■ Exercise directions ■
From the line containing "730x557 pixels. At" through the last line of the data, return those lines exactly as written and nothing more.

■ Data provided ■
************

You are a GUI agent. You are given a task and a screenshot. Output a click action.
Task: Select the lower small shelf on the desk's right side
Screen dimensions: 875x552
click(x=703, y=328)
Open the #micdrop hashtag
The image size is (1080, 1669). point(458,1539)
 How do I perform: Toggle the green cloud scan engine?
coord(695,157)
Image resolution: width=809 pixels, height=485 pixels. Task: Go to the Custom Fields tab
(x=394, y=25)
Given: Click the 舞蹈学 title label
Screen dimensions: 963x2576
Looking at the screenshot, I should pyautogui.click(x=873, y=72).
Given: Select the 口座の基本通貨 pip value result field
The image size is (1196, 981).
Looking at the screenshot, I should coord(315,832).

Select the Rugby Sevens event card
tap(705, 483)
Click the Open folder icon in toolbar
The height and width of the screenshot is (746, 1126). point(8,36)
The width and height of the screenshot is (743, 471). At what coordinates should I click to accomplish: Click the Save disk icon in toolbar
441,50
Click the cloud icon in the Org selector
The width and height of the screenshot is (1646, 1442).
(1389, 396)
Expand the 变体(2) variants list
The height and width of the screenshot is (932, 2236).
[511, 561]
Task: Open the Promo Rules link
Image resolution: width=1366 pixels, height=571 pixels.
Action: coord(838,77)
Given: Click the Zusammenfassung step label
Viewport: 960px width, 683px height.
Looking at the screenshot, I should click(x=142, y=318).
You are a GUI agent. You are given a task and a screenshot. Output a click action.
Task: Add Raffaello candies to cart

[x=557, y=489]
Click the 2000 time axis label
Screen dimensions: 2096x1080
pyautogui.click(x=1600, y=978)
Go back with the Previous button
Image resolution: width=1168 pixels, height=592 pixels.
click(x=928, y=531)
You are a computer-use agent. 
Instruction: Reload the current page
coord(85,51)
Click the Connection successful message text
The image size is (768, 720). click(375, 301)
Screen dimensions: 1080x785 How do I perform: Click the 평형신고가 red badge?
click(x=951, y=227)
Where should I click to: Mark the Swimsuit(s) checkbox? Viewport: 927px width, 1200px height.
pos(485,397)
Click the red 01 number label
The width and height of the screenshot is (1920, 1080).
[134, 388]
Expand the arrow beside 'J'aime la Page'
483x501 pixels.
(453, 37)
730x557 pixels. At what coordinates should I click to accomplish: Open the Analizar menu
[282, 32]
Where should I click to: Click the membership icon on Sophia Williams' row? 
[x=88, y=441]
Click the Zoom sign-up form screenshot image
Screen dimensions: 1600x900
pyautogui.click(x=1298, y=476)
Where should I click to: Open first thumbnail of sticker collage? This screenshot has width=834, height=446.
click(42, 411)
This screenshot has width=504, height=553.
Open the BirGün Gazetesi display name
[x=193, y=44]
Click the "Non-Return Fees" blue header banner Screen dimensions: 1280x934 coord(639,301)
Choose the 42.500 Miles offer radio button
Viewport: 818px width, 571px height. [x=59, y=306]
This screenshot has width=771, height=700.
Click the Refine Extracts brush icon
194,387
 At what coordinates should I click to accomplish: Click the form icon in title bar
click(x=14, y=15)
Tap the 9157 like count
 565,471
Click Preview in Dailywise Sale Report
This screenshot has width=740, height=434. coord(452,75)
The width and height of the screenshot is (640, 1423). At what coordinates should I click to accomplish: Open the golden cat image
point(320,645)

************

■ Exercise answer ■
730x557 pixels. At what coordinates should I click to accomplish: Open the Analizar menu
[282, 32]
Where should I click to: Click the membership icon on Sophia Williams' row? 
[x=88, y=441]
Click the Zoom sign-up form screenshot image
Screen dimensions: 1600x900
pyautogui.click(x=1298, y=476)
Where should I click to: Open first thumbnail of sticker collage? This screenshot has width=834, height=446.
click(42, 411)
This screenshot has width=504, height=553.
Open the BirGün Gazetesi display name
[x=193, y=44]
Click the "Non-Return Fees" blue header banner Screen dimensions: 1280x934 coord(639,301)
Choose the 42.500 Miles offer radio button
Viewport: 818px width, 571px height. [x=59, y=306]
This screenshot has width=771, height=700.
Click the Refine Extracts brush icon
194,387
 At what coordinates should I click to accomplish: Click the form icon in title bar
click(x=14, y=15)
Tap the 9157 like count
 565,471
Click Preview in Dailywise Sale Report
This screenshot has width=740, height=434. coord(452,75)
The width and height of the screenshot is (640, 1423). At what coordinates should I click to accomplish: Open the golden cat image
point(320,645)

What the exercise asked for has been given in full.